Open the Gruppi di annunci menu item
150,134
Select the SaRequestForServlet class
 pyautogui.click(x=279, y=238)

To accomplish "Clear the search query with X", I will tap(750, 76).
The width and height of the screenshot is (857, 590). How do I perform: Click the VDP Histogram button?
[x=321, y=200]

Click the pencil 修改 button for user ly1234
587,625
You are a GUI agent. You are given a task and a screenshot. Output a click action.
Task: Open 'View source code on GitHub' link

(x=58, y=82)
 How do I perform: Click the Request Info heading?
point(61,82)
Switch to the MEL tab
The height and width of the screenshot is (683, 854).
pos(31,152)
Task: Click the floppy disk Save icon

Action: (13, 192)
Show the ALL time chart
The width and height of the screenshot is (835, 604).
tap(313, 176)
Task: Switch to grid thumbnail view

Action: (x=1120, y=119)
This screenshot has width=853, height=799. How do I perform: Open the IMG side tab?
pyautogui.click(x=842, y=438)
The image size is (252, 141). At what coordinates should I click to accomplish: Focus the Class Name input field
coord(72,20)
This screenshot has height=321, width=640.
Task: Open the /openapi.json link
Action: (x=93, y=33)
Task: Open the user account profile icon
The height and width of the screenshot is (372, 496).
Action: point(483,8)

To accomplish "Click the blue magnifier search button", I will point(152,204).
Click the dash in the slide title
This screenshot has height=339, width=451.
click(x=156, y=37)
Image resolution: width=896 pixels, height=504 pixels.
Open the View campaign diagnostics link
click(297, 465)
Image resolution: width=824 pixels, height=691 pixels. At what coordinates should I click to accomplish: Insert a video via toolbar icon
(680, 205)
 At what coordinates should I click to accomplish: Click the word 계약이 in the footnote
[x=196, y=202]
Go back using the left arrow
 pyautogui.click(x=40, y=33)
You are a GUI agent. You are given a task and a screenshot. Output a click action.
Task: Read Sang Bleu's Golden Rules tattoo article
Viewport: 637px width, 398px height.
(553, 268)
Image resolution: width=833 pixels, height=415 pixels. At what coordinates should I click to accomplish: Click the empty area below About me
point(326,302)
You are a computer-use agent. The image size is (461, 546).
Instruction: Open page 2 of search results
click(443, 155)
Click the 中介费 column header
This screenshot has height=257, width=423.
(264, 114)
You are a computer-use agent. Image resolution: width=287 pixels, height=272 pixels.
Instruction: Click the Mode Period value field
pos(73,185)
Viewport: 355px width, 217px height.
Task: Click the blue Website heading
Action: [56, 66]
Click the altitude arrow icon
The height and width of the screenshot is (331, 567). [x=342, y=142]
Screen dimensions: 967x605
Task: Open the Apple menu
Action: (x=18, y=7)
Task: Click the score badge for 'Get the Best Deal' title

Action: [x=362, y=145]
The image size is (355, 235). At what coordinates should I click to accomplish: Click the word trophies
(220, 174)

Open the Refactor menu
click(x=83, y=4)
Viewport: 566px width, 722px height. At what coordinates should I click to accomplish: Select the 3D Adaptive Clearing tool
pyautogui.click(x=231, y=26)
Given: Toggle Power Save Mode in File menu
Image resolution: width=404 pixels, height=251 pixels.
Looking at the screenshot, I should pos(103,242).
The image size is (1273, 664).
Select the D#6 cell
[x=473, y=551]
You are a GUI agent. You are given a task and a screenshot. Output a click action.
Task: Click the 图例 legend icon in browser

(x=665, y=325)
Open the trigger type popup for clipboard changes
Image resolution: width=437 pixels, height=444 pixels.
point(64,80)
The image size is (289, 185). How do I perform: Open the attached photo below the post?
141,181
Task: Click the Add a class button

####################

(Exercise): Which lines above run from the one containing "Image resolution: width=824" down to the one containing "Task: Read Sang"? Repeat exactly those, both ends included, and nothing else.

(Written solution):
Image resolution: width=824 pixels, height=691 pixels. At what coordinates should I click to accomplish: Insert a video via toolbar icon
(680, 205)
 At what coordinates should I click to accomplish: Click the word 계약이 in the footnote
[x=196, y=202]
Go back using the left arrow
 pyautogui.click(x=40, y=33)
You are a GUI agent. You are given a task and a screenshot. Output a click action.
Task: Read Sang Bleu's Golden Rules tattoo article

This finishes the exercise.